Data released this week show that house prices are continuing to fall and interest rates are rising. However, unemployment remains low.
A report released by CoreLogic shows that national house prices fell 1.3 percent in October, following a 1.5 percent drop in September.
Rising interest rates could mean that more homeowners face the risk of “negative equity”, where the size of their home loan is more than the value of their property, says the Reserve Bank.
Currently, about 2 percent of mortgage holders are in negative equity. Depending on how far house prices fall, this could increase to just under 40 percent, the bank estimates.
KiwiBank Chief Economist Jarrod Kerr told Checkpoint the report was not surprising.
“It’s to be expected, we are in a downturn, house prices are falling and some homeowners who came in late in 2021 have found themselves in negative equity.
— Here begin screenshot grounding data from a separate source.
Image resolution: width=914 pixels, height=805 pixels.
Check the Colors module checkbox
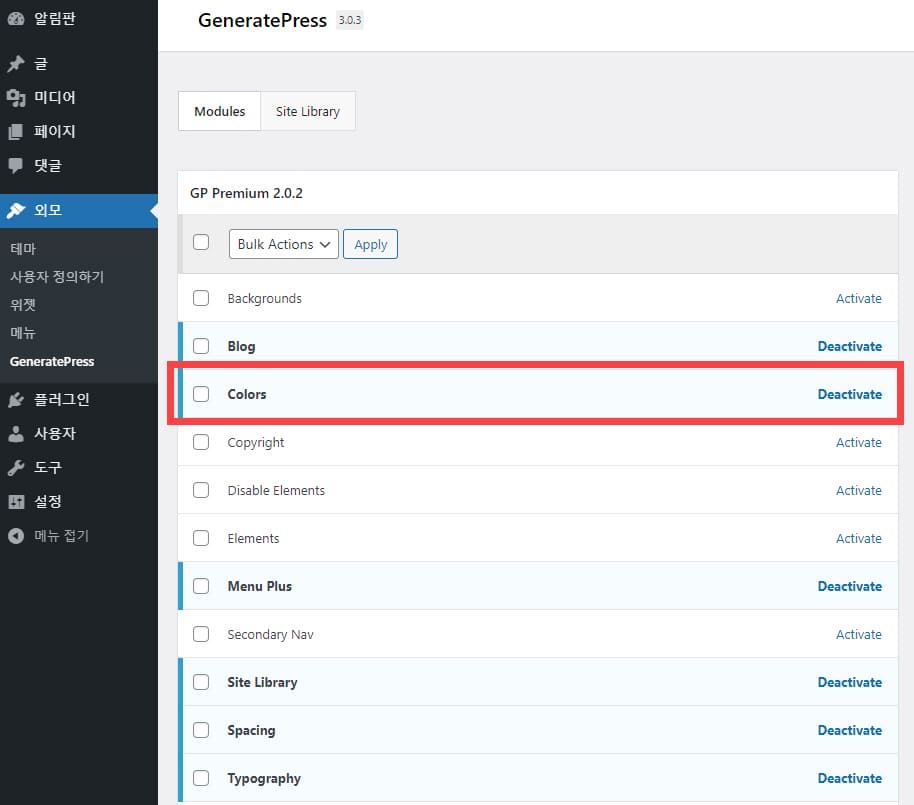pyautogui.click(x=201, y=394)
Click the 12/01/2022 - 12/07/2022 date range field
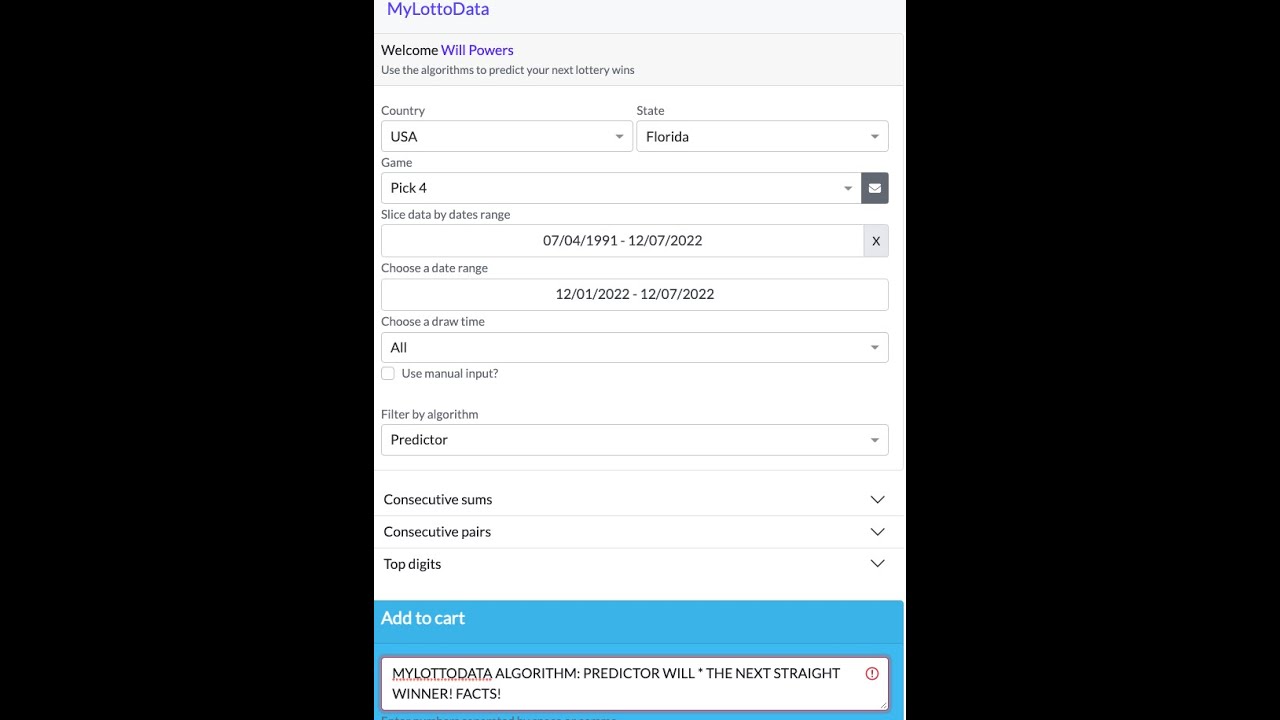The image size is (1280, 720). (635, 294)
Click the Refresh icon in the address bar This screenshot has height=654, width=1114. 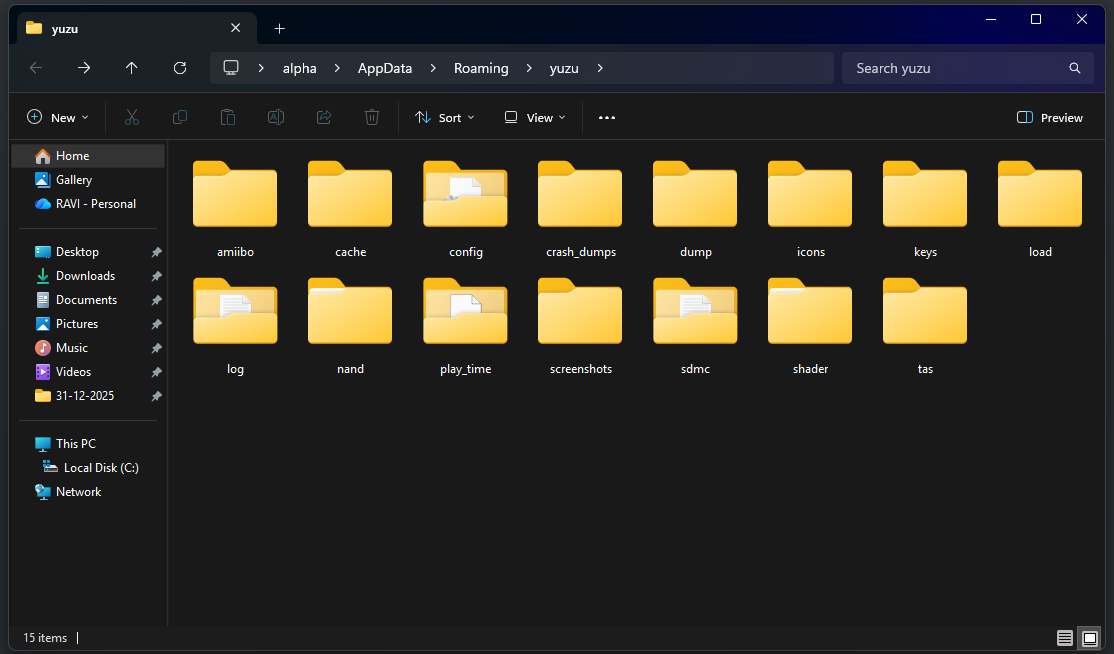click(180, 68)
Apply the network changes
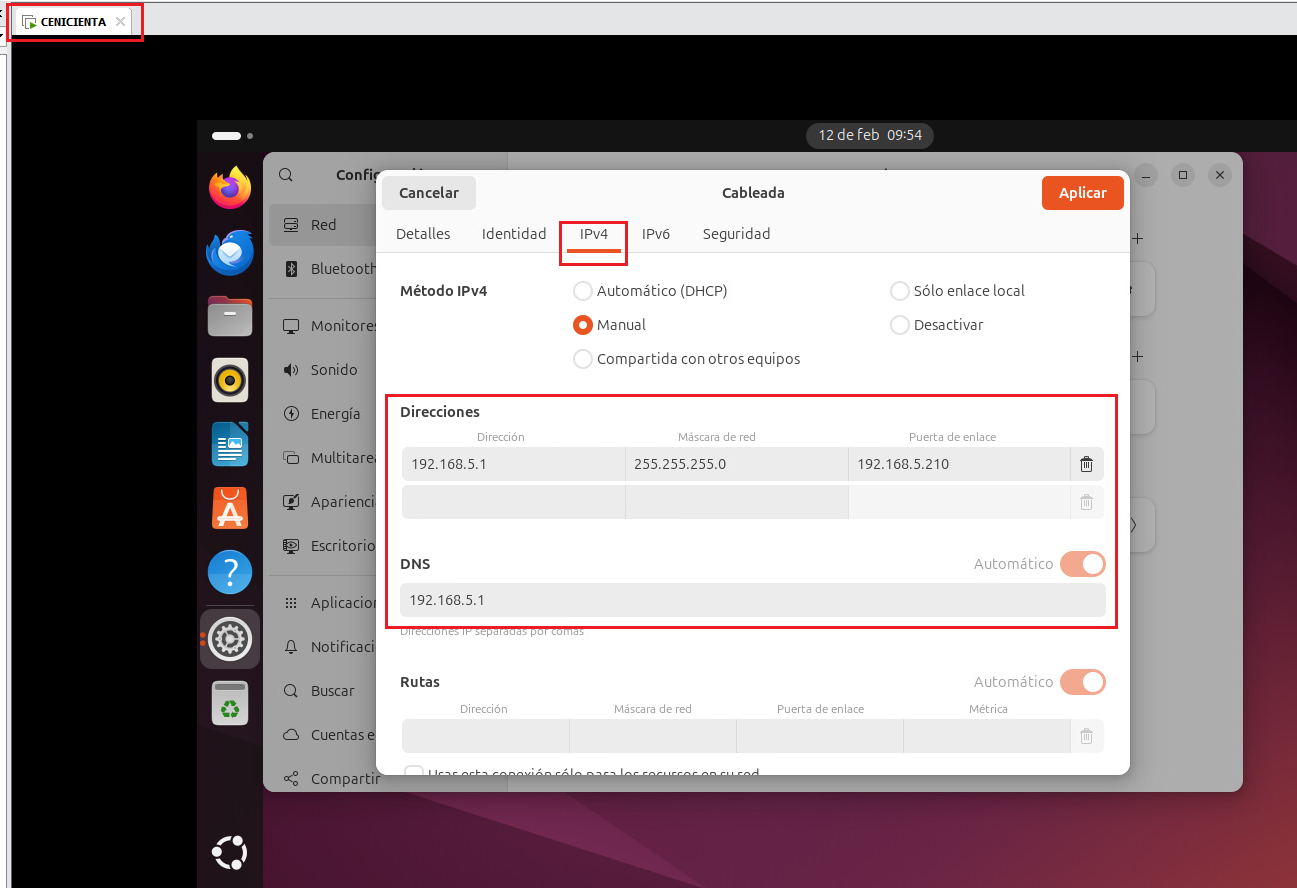Image resolution: width=1297 pixels, height=888 pixels. point(1082,192)
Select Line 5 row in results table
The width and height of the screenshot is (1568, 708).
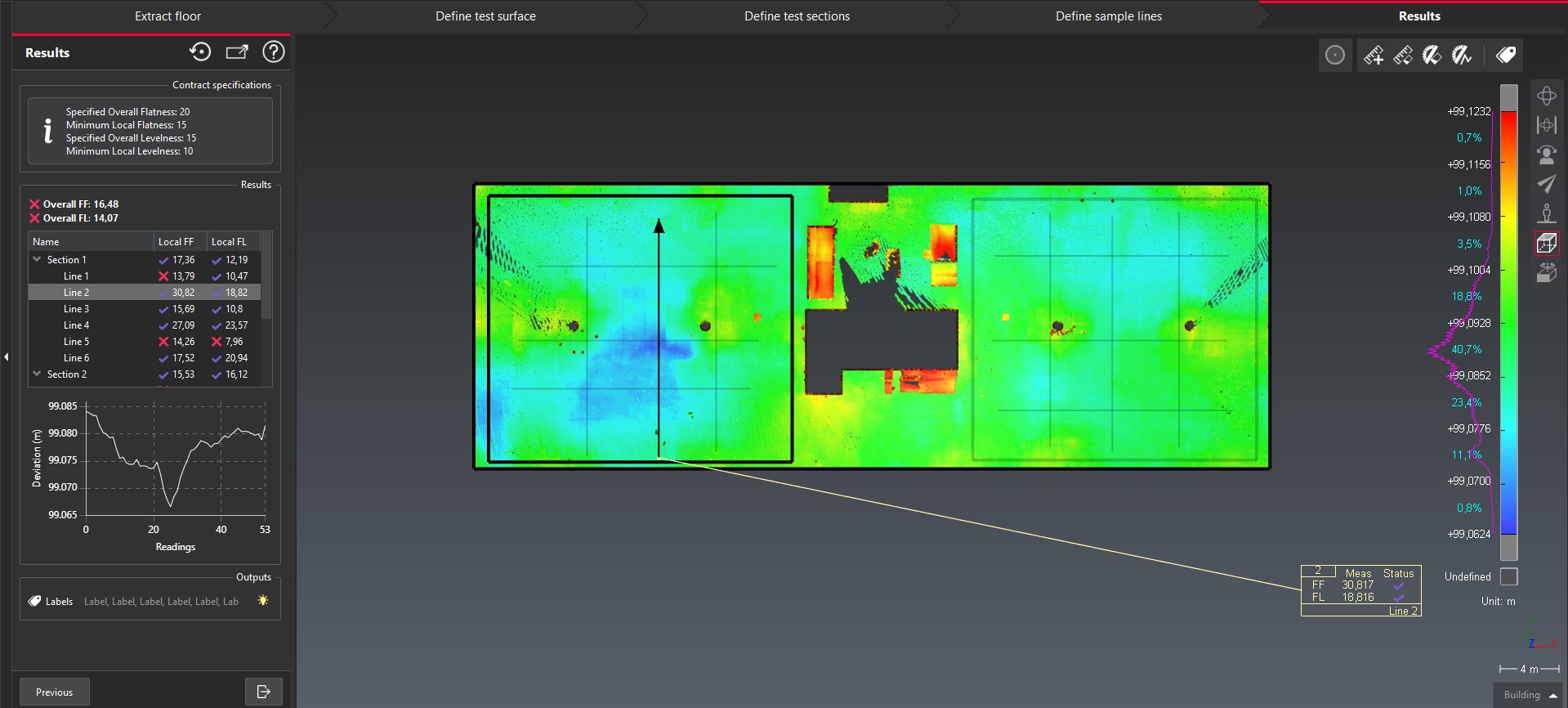pyautogui.click(x=77, y=342)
“That’s an uncomfortable position to be in, but we’re not seeing the more concerning ‘distressed sales’ (urgent sales) yet.
“What we normally need to see is quite a sharp increase in unemployment before that happens.”
Recently released unemployment data show the jobless rate is holding steady at 3.3 percent, with wages increasing.
Kerr said this was positive news.
“We’ve got a very strong labour market and there’s very good income growth.”
At the moment we are nowhere near the conditions that led to the global financial crisis in 2008, Kerr said.
“That was a very different situation. That was a global financial market crisis and banks were under significant stress.
“There is a risk that we see something similar but nowhere near as bad as that in the coming year.”
For those in negative equity it can be hard, Kerr said, but “so long as they’ve got jobs, they will keep paying off their mortgage”.
Kerr said he would like to see progress in reducing the factors that are generating inflation, for example, by increasing immigration and investing in new technology.
Immigration will help to fill jobs that are not being filled at the moment, Kerr said, “and also making sure that we’re investing in the future”.
“This is one sort of bugbear of mine that we don’t invest enough in this country on key infrastructure, and using the slowdown as an example not to spend is simply not good enough.”